Eine rasante Jagd durch Europa geht weiter, für mich hat sie gerade erst begonnen. Ein Agententhriller, so wie man ...

Gabriel Allon, der 21. Für mich jedoch ist es der erste Band der Reihe um diese Figur.

Eine rasante Jagd durch Europa geht weiter, für mich hat sie gerade erst begonnen. Ein Agententhriller, so wie man es sich ihn vorstellt. Und immer wieder holt die Wirklichkeit, das aktuelle Zeitgeschehen mit all ihren bekannten Aggressoren, die fiktive Geschichte ein. Ich hatte beim Lesen so manches Déjá vu. Rasant geht es zu, die „Cellistin“ ist ein sehr politisches Buch, die so blitzgescheite wie musikbegabte Bankerin ist allgegenwärtig, die neutrale Schweiz ist ein Eldorado für Geldwäscher. Auch der israelische Geheimdienst mischt mit, der britische ebenso, das Nervengas Nowitschok wird nicht nur hier gebraucht, es ist ein aus den Medien allseits bekanntes Mittel, unliebsame Gestalten auszuschalten.

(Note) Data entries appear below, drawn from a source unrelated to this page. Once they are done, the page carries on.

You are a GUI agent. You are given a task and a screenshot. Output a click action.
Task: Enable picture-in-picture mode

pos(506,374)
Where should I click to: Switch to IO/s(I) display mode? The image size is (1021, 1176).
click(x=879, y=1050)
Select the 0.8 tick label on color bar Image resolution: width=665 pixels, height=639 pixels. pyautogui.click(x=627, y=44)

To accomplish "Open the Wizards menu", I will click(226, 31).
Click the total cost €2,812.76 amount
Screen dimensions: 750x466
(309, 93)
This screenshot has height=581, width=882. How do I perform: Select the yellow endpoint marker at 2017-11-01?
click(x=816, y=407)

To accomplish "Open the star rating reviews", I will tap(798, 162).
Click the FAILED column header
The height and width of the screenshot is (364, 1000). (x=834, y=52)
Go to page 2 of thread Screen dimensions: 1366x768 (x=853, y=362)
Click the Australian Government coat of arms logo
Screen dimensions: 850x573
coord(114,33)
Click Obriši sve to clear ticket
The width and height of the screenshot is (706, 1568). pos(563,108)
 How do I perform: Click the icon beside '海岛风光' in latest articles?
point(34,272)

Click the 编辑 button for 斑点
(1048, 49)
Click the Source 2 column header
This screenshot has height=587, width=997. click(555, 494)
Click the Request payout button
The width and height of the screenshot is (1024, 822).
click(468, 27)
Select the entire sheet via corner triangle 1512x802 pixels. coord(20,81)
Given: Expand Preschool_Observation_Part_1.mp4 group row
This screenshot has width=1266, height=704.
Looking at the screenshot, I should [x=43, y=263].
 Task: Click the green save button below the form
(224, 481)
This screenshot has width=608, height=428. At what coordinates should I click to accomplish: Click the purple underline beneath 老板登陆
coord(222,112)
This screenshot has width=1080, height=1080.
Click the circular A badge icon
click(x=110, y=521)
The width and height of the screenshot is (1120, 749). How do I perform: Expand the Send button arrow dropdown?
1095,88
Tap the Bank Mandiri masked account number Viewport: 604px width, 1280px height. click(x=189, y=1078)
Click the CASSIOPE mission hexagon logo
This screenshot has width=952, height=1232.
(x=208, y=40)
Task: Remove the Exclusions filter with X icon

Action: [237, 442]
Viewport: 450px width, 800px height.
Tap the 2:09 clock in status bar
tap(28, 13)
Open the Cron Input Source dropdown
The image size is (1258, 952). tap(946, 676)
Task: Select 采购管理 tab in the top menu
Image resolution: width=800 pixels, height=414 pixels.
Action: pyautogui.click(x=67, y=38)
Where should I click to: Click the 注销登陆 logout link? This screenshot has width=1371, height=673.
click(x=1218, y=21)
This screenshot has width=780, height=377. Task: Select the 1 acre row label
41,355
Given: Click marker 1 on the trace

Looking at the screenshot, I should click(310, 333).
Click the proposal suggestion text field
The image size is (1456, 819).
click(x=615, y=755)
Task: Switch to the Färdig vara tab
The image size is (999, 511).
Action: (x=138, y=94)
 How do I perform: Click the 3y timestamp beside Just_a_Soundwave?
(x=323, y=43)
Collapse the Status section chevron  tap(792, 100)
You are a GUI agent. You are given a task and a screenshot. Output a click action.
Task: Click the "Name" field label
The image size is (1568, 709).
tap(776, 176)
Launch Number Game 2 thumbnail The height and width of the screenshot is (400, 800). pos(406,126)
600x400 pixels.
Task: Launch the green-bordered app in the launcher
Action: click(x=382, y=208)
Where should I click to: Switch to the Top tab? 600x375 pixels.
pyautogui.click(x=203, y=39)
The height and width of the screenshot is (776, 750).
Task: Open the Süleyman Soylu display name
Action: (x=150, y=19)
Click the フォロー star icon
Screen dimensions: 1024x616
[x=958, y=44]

Ja, es war eine spannende Jagd mit allem, was dazugehört. Die zu allem bereiten, machtbesessenen Männer sind gut gezeichnet, sie haben einen hohen Wiedererkennungswert. Zwischendurch hatte ich aber schon das Bedürfnis, das Buch zur Seite zu legen und durchzuatmen. Der Geschichte konnte ich problemlos folgen, auch und gerade durch die Aktualität und doch war es ein sich in weiten Teilen wiederholender Thriller, der voll auf Action setzt.

Ein sehr gut nachgezeichneter, erschreckend aktueller Politthriller, dessen Figuren allesamt erkennbar sind. Etwas zu actionreich in Szene gesetzt.